Summary
Horne and Adali focus on the problem of fake news and how its contents differ from real news with an analysis of three different data sets. Previous work has been focused on the issue of how fake news spreads in networks and the two researchers take a new approach and investigate the content-specific differences: style and complexity among others. The researchers conducted an ANOVA test and a Wilcoxon rank sum test to compare statistics for different metrics such as all caps, swear words, pronouns, and also used a support vector machine for classification of fake vs real, satire vs real, and satire vs fake of news articles.
Reflection
This paper was an interesting read, and incredibly relevant given today’s technology that facilitates instantaneous news alerts through mobile and other handheld devices. What was surprising to me was that the researchers offered additional insights beyond the data itself, unlike the previous article. The paper notes that its main findings, that real news and fake news target people differently (real news connects with readers based on arguments while fake news connects with readers based on heuristics), can be explained by the Elaboration Likelihood Model theory. This is an interesting idea, and something that is mentioned for a brief moment in the paper but is something that may contribute to the spread of fake news is echo chambers. If all news comes from biased and un-objective sources, people most likely have a harder time of discerning actual real news from fake news.People can be incredibly trusting towards news sources that their friends and family listen to, so this creates an issue where objectively fake news becomes real news and vice versa and any contradictions are then deemed as fake news.

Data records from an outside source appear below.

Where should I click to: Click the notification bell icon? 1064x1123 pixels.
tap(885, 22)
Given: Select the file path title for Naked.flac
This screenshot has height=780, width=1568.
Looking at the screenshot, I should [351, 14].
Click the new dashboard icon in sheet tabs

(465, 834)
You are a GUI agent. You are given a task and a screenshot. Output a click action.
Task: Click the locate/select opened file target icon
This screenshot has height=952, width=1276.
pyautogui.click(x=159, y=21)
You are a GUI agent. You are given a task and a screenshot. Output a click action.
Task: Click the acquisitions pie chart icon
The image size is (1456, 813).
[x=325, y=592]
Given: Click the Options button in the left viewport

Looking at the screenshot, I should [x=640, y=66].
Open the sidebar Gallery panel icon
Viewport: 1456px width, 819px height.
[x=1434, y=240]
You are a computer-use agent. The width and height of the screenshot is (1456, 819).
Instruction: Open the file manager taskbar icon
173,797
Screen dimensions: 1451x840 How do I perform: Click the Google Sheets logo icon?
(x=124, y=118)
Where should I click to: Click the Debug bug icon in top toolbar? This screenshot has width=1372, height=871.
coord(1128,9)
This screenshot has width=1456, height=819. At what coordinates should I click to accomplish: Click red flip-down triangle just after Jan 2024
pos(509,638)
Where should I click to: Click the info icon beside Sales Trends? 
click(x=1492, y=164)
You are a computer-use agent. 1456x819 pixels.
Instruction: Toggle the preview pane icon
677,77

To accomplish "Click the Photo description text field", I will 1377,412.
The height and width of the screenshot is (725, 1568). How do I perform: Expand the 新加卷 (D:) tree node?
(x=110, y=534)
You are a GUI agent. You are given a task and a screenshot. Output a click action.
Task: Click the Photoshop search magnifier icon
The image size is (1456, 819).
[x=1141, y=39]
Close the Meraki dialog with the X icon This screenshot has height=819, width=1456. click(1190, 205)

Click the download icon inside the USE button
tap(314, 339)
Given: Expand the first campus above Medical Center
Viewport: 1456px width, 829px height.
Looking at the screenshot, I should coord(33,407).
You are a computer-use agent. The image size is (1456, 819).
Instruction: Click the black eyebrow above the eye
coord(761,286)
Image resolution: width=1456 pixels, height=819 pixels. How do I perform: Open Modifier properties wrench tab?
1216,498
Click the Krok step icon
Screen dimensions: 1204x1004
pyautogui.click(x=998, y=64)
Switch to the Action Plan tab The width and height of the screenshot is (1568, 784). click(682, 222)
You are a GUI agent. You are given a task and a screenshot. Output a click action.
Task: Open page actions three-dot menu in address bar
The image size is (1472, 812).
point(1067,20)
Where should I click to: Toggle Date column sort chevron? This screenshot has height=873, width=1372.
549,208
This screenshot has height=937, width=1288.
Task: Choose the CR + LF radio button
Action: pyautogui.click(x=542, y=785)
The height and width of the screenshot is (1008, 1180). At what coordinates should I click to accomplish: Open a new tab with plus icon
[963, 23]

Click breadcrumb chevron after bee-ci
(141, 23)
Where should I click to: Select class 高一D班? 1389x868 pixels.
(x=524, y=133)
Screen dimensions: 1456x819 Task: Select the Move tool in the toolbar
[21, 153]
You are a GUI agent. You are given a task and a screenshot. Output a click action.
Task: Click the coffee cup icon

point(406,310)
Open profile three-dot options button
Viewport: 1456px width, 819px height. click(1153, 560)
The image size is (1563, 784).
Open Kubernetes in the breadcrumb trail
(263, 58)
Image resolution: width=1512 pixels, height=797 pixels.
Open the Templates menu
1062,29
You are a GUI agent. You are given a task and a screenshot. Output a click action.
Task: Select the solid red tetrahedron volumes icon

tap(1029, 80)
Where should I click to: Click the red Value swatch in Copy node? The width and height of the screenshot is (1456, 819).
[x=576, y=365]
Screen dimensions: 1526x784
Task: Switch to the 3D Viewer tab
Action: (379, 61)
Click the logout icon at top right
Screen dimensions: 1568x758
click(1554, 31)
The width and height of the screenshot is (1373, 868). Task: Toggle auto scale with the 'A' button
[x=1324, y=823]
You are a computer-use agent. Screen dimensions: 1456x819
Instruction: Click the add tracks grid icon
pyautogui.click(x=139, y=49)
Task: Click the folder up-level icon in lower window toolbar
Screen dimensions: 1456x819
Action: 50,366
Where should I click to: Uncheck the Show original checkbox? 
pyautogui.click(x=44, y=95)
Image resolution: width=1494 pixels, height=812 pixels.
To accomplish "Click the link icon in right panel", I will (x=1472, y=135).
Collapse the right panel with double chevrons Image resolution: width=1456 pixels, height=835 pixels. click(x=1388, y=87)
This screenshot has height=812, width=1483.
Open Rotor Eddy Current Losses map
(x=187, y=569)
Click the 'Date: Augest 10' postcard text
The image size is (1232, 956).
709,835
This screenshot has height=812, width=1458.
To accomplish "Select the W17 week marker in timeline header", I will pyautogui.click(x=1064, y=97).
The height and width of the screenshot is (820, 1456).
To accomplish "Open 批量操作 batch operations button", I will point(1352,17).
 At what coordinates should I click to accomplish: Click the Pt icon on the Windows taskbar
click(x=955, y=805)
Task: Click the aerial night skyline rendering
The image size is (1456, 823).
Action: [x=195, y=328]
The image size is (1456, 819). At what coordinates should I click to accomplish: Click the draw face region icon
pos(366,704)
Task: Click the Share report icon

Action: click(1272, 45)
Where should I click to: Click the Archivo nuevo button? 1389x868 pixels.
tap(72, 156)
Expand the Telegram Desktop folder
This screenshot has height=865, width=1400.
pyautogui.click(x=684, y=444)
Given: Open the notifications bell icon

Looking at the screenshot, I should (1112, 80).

Another interesting point that is raised in the paper is that classification for satire vs fake news has a much lower classification accuracy with the support vector machine used than for satire vs real news. On Reddit, there is a sub-reddit called “AteTheOnion” which contains screenshots of people on social media who respond to articles without realizing the articles are satire and it would be interesting to analyze the contents of articles referenced in that sub-reddit to see where audiences incorrectly classified news to better determine why exactly the misclassification between satire and real news occurred.To a careful reader, satire should be clear just by examining the headline (does this make sense logically, could this be a joke; these are relevant questions for media literacy and engaging with online media) but to me there are so many factors as to why people may be susceptible to interpreting satire and fake news as real news that it would be hard to classify whether a person will interpret a new news article as fake news/satire as real news.
Additional Questions
- Given what we know about the typical headline and overall structure of fake news, can we automate generation of fake news articles that are believable?
- Based on the previous paper, how does audience perception differ for real news vs fake news in terms of Twitter tweets, favorites, or other metrics?
- Given a person’s reading history can we reliably predict how susceptible they are to incorrectly classifying an article as real, fake, or satire?